The DVD begins with a documentary film directed by Dovzhenko: The Liberation of Western Ukraine and Byelorussia from the Yoke of the Polish Lords. Filled with rare films of the Soviet invasion of the Polish borderland in 1939, this is an invaluable testimony to Soviet aggression against the Polish state, whose back was up against the wall fighting the Hitlerite invaders. Told from their perspective, the propagandistic speeches and monologues of the film shed much light on a way of thinking utterly alien to the thought processes of those living in the West.
IN RUSSIAN WITH SWITCHABLE ENGLISH SUBTITLES. EXCELLENT DIGITAL QUALITY. TINNY SOUND. APPROXIMATELY 60 MINUTES.
This 60-minute documentary is then followed by a German newsreel from 1939 showing the opening stages of the invasion of Poland.
IN GERMAN WITH SWITCHABLE ENGLISH SUBTITLES. UNSHARP VIDEO QUALITY. APPROXIMATELY 21 MINUTES.
Newsreel Nr. 60 (June 1941): Made less than a week after the German invasion of the USSR in June 1941, the film’s strident rhetoric betrays a feeling of shocked surprise and outrage over the invasion of the country. Slogans like, We will answer the enemy’s blow with one three times larger!, reveal a false bravado in a country still not recovered from the Purges to respond in an effective military way to the invaders.

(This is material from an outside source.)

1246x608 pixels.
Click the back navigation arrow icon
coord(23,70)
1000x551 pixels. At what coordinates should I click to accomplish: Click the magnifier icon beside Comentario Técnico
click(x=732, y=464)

Allegedly spontaneous speeches and demonstrations by Soviet citizens are shown, as well as masses of Soviet men joining the ranks of the Red Army. Kolkhoz workers (women) tell their husbands and sons to go off and fight the fascist invaders. The women will work the farms from now on and bring in the harvest. Young men of “uncultured” background from Moscow are inducted into the Red Army to do their part in “repaying their debt to the Motherland”. And finally, there is a rousing, if somewhat overdramatic speech, by an Ukrainian writer declaring that the people will unite as one to defeat the fascists.
IN RUSSIAN WITH SWITCHABLE ENGLISH SUBTITLES. UNSHARP BUT DECENT VIDEO QUALITY. SOME TINNINESS IN THE SOUND. APPROXIMATELY 10 MINUTES.
This newsreel is followed by a German one detailing the invasion of the Soviet Union on 22 June 1941.
IN GERMAN WITH SWITCHABLE ENGLISH SUBTITLES. EXCELLENT DIGITAL QUALITY. APPROXIMATELY 24 MINUTES.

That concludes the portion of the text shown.